I fit a dataset with a binary target class by the random forest. In python, I can do it either by randomforestclassifier or randomforestregressor.

I can get the classification directly from randomforestclassifier or I could run randomforestregressor first and get back a set of estimated scores (continuous value). Then I can find a cutoff value to derive the predicted classes out of the set of scores. Both methods can achieve the same goal (i.e. predict the classes for the test data).

Also I can observe that

randomforestclassifier.predict_proba(X_test)[:,1]) 

is different from

randomforestregressor.predict(X_test)

So I just wanna confirm that both methods are valid and then which one is better in random forest application?

Best Answer

Use the Classifier. No, they are not both valid.

First, I really encourage you to read yourself into the topic of Regression vs Classification. Because using ML without knowing anything about it will give you wrong results which you won't realize. And that's quite dangerous... (it's a little bit like asking which way around you should hold your gun or if it doesn't matter)

Whether you use a classifier or a regressor only depends on the kind of problem you are solving. You have a binary classification problem, so use the classifier.

I could run randomforestregressor first and get back a set of estimated probabilities.

NO. You don't get probabilities from regression. It just tries to "extrapolate" the values you give (in this case only 0 and 1).
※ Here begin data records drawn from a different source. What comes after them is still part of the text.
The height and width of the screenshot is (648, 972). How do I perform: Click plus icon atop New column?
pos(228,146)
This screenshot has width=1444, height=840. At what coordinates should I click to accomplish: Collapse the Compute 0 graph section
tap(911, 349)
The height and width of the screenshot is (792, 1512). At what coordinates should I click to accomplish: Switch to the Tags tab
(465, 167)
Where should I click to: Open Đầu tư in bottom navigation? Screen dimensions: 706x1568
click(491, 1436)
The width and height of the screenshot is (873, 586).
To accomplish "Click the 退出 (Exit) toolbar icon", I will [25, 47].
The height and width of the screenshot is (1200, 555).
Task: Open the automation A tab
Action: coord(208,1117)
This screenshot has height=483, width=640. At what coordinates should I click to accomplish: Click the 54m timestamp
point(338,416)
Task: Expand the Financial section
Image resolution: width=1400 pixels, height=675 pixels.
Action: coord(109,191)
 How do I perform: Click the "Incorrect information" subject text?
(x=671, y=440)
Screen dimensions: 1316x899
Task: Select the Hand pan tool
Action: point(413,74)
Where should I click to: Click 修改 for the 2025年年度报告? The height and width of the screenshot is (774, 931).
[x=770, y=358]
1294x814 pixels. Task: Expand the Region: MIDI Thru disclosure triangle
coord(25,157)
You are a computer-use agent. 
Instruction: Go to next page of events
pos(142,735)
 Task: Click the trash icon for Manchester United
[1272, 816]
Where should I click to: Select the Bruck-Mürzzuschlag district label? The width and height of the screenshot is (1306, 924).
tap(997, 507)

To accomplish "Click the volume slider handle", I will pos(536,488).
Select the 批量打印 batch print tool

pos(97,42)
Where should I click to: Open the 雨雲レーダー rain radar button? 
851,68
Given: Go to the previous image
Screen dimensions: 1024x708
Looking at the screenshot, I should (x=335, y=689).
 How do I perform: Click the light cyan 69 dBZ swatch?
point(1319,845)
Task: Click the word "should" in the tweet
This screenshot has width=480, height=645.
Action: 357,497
This means values above 1 or below 0 are perfectly valid as a regression output as it does not expect only two discrete values as output (that's called classification!) but continuous values.

If you want to have the "probabilities" (be aware that these don't have to be well calibrated probabilities) for a certain point to belong to a certain class, train a classifier (so it learns to classify the data) and then use .predict_proba(), which then predicts the probability.

Just to mention it here: .predict vs .predict_proba (for a classifier!)
.predict just takes the .predict_proba output and changes everything to 0 below a certain threshold (usually 0.5) respectively to 1 above that threshold.

Remark: sure, internally, they are the very same except from the "last layer" etc.! Still, see them (or better the problem they are solving) as completely different!